Sight down the toothline again. If the toothline remains flexed by more than 10° in the direction you flexed it, then you might well have a problem that's beyond repair. Let's confirm our suspicion.

Step 4

Now circle the plate in the opposite direction and again, let the plate spring back into true. Sight down the toothline. If the plate has flexed back into a relatively straight toothline, give or take a few degrees, then it's worth saving. On the other hand, if it is now flexed 10° or more in the new direction you've flexed it, then your saw should be retired.


Moving on to backsaws: all vintage backsaws manufactured before the 1980s and some backsaws fabricated today – such as Bad Axe and Gramercy – utilise a traditional folded sawback serving to stiffen the plate. Whether brass or carbon steel, these sawbacks are sprung onto the spine of spring steel significantly thinner – at .018-025 – than that which you encounter with most hand and panel saws – .032-042. The sawback is what stiffens a backsaw's plate to make precise, thin-kerfed, furniture-grade cuts. Here's how to assess and even re-tension the toothline:

Step 1

Sight down the toothline: chances are, you'll see what appears to be a bow or kink. What you're seeing is not actually a kink, but an S-curve or a slight twist where the plate slipped out of tension from where the sawback clamps the spine – likely caused by torquing the plate with a difficult cut or from having been dropped.

Step 2

Hold the saw down upright on a jointed flat surface and bear down on it with the heel of your hand – about 10psi – just in front of the handle.

Step 3

Pinch the underside of the sawback ahead of the handle with your thumb and forefinger, while resting the heel of your hand along the top of the sawback. Exert slight downward pressure where the heel of your hand is bearing down on the sawback.

Step 4

Using a dead-blow mallet, gently tap the sawback where it is revealed above the mortise receiving it in the handle. You should feel the sawback shift on the plate ever so slightly where it binds to the sawplate.

Step 5

Now reverse your saw and this time gently tap the toe end. Don't overdo it – just a gentle tap. Again, you should feel the back shift on the spine of the plate.

Step 6

Hold the toothline up to good light and sight down the teeth – the S-curve should have straightened out now and is a good candidate for rehabilitation. What you have done is promoted a see-saw effect with the sawback along the spine of the plate. This shift in clamping tension at both ends of the plate has equalised the back's clamping tension along the spine, thus truing up the toothline.

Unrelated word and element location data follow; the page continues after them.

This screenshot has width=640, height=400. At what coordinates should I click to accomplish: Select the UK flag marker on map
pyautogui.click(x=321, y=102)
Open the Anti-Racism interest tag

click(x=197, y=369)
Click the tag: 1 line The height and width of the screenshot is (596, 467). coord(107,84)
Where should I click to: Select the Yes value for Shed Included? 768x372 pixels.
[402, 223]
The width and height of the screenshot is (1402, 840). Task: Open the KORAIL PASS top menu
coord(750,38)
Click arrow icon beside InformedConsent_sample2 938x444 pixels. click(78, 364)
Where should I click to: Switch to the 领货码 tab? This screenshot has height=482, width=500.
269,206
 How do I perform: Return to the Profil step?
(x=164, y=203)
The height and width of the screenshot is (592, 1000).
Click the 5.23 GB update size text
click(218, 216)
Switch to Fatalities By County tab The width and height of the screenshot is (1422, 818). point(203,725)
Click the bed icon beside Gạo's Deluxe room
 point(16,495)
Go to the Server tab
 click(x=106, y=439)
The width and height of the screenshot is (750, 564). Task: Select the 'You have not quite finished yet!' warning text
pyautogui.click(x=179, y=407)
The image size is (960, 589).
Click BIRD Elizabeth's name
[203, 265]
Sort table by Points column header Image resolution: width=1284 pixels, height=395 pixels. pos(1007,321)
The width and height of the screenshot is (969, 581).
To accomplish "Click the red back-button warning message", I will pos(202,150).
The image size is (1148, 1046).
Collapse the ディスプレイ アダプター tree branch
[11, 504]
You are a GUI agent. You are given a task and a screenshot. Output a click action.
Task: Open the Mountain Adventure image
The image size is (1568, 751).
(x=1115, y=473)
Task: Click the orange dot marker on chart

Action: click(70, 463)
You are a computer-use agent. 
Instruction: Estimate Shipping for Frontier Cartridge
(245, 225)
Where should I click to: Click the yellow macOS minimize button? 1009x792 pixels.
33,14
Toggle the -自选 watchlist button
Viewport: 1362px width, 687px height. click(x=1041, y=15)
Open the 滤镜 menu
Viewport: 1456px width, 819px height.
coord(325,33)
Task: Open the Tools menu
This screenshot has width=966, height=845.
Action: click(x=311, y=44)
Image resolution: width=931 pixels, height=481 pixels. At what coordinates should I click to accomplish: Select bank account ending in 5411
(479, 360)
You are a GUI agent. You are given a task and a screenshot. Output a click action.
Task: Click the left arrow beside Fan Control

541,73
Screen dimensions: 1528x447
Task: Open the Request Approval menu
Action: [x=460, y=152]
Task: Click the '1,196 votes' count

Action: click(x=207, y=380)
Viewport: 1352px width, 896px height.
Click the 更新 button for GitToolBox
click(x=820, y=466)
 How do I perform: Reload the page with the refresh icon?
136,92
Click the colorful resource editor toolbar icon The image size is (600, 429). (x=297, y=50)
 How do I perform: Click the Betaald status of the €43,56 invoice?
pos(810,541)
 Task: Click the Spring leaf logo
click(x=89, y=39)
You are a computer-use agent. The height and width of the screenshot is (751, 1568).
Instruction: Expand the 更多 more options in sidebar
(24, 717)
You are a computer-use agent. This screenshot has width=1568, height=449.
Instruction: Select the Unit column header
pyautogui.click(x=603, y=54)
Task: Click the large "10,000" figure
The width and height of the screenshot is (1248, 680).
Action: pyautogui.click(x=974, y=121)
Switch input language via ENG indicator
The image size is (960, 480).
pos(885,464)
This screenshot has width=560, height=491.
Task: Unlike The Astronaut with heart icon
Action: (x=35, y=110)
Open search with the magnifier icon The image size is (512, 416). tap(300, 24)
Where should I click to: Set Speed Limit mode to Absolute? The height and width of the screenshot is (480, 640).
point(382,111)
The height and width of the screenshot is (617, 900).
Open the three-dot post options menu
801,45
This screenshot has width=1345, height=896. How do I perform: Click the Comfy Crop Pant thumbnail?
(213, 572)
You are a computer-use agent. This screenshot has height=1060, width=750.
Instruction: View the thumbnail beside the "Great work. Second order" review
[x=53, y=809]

In conclusion, flexing a handsaw plate to assess how much tension remains in the spring steel is the key criterion as to whether or not it can or should be saved. As for backsaws, a few simple taps fore and aft will tell you within seconds whether that plate is any good. At the end of the day, horns can be repaired by grafting new wood onto them; plates can be scrubbed rust-free. The most important thing is knowing how to assess the metal sawplate itself before you find yourself throwing good money after bad.